Why do states acquire status symbols? States adopt seemingly disparate strategies to achieve status—such as increasing their military capabilities and adopting prevailing international norms. IR scholars usually explain state behavior based on the logic of consequences or the logic of appropriateness. However, neither logic can adequately account for status-seeking behavior. On the one hand, acquiring military capabilities is often instrumentally irrational because it creates security dilemmas. On the other hand, no international norm stipulates what status a state should aspire to or the right strategy to achieve it. To explain status-seeking behavior, I turn to a third logic of action introduced by Weber: expressive rationality. Following this logic, behavior has an expressive role—it expresses an actor’s identity. Expressive rationality explains why status symbols such as democracy are diffused from high- to low-status states. High-status states act as standard setters by defining the standard of behavior for “modern” or “civilized” states. States that want to be modern or civilized follow suit, acquiring the corresponding status symbols. Unlike existing approaches, expressive rationality takes the social context into account and can accommodate different status-seeking strategies, while avoiding the liberal bias common in norm socialization studies.

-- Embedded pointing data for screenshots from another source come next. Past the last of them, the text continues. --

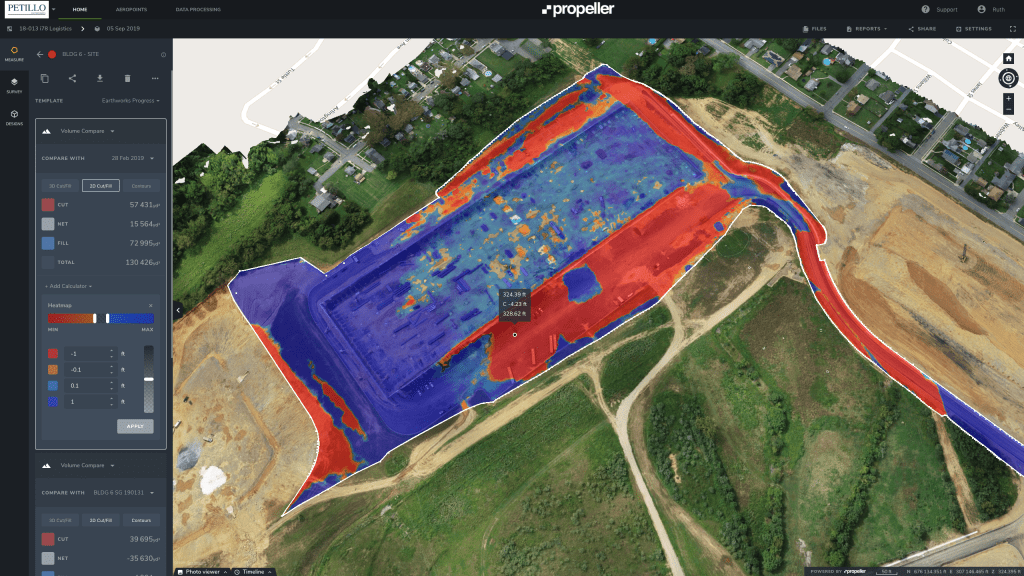Screen dimensions: 1024x576
Task: Enter fullscreen mode using the top-right icon
Action: 1012,29
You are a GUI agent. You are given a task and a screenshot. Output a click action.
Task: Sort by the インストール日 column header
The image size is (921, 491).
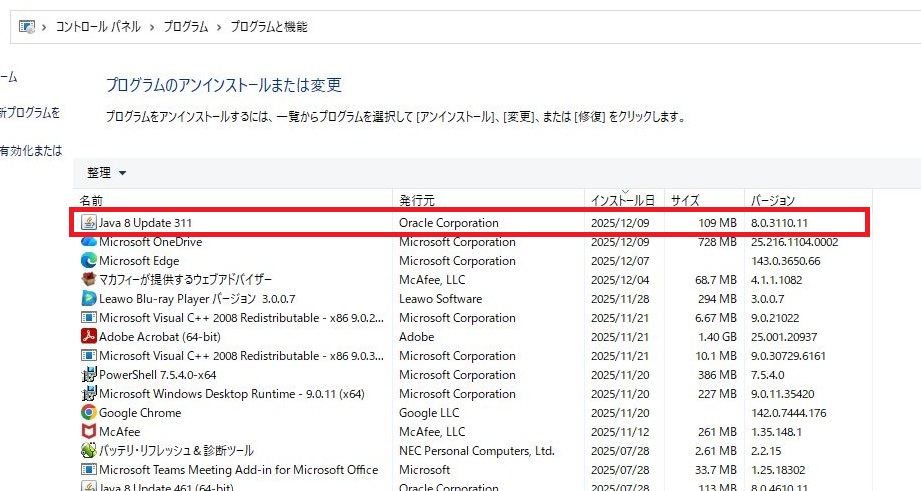point(622,200)
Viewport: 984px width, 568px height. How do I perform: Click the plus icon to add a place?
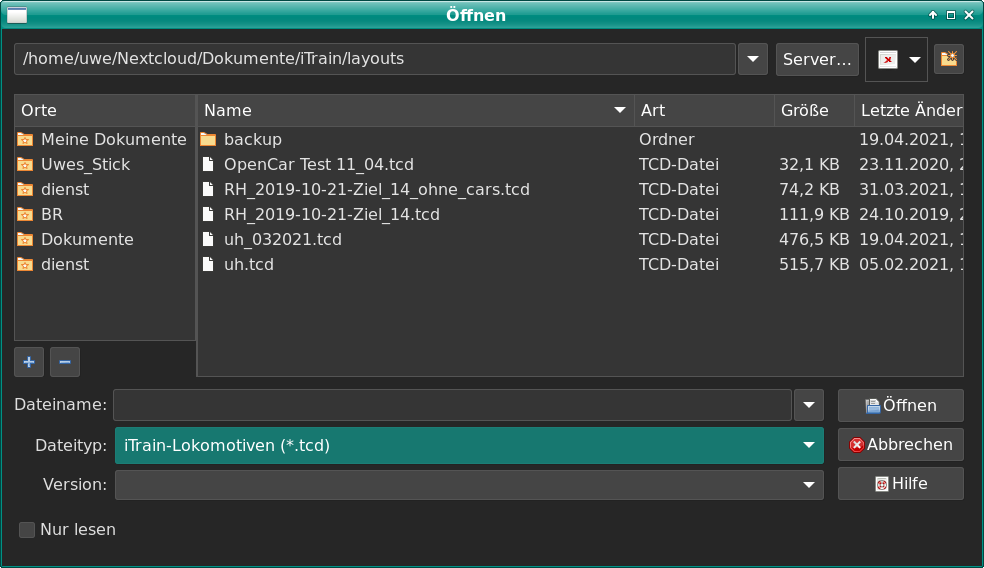[29, 362]
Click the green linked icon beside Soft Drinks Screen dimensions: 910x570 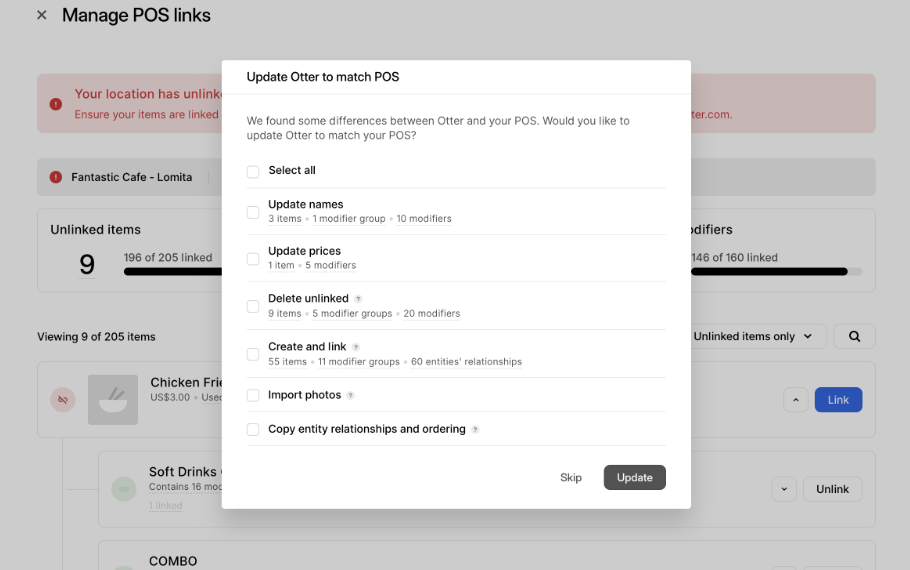(x=124, y=489)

“The Case for a Status Model of Recognition”
When are power transitions violent? Anarchy-based theories cannot adequately account for peaceful transitions. Theories drawing on Hegel posit that misrecognition—treatment that contradicts a state’s self-image—causes war. Following an identity model of recognition (Honneth 1996), these theories tie recognition to self-esteem. Because it takes a psychological perspective, the identity model ignores what else is at stake during power transitions: the redistribution of privileges. Moreover, it ultimately cannot explain why states are recognized or not. I propose a status model of recognition (Fraser 2000; 2001) to analyze power transitions. Drawing on Weber, the status model takes a sociological perspective to define misrecognition as a form of institutionalized social subordination. In this model, emerging powers want to be recognized as equal partners in the management of the international order. Hegemonic wars happen when the great power club denies the emerging power the status of full member, and the privileges that go with it. In contrast, peaceful transitions occur when the great power club deems the emerging power to conform to the rules of membership, and therefore recognizes it as an equal. To understand power transitions, IR scholars need to consider the distributions of both identities and privileges among states.